Keywords: Breast neoplasm, Drug resistance, H-Ras, Peptidyl-prolyl cis-trans isomerase NIMA-interacting 1

Peptidyl-prolyl cis-trans isomerase NIMA-interacting 1 (Pin1) is the only cis to trans isomerase that utilizes proteins with phosphorylated serine (Ser)/threonine (Thr) residues that precedes proline (Pro) as substrates. As a consequence, cis-trans isomerization of the Pro residue in this particular motif occurs, which alters folding and the conformation of the bound proteins. This influences subcellular localization, stability, and biological activities of substrate proteins and their interaction with other proteins [1-3]. Pin1 overexpression has been detected in several different types of cancer tissues [4,5], which contributes to neoplastic transformation and uncontrolled growth of tumors [6,7].

Mutations of Ras proto-oncogene are frequently observed in a wide spectrum of human malignancies [8,9]. In breast cancer, a single point mutation at the amino acid residue 12 glycine (Gly) to aspartic acid (Asp) of H-Ras protein is more frequent than that in the other isoforms, N-Ras and K-Ras [10]. Non-oncogenic human mammary epithelial MCF10A cells transfected with H-Ras acquires invasive and migratory characteristics [11].
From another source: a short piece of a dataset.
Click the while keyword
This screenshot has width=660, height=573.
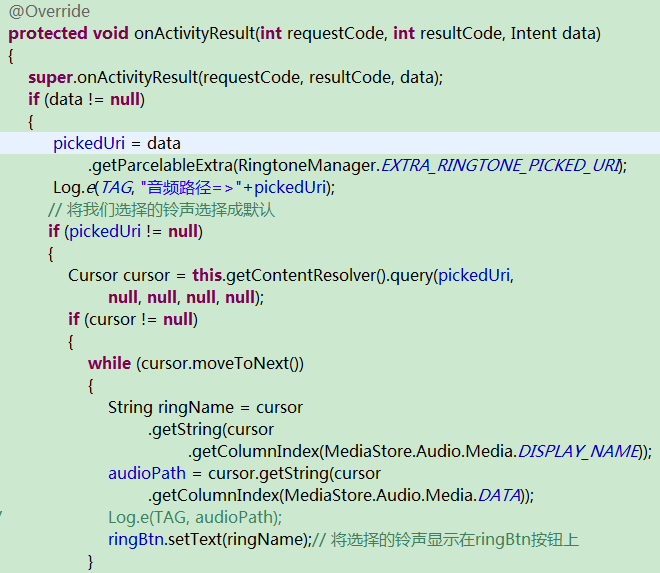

Genetic inhibition of Pin1 in H-Ras transgenic mice suppressed tumorigenesis [12,13]. Pin1-deficient mice exhibited substantially reduced proliferation of breast epithelium by reducing cyclin D1 levels [14] and decreased β-catenin expression in breast cancer [2]. GTP-H-Ras retains multiple Ser/Thr-Pro motifs, and can hence be a putative substrate of Pin1. This prompted us to explore the possibility Pin1 binding to H-Ras in human breast cancer MDA-MB-231 cells that harbour activated H-Ras.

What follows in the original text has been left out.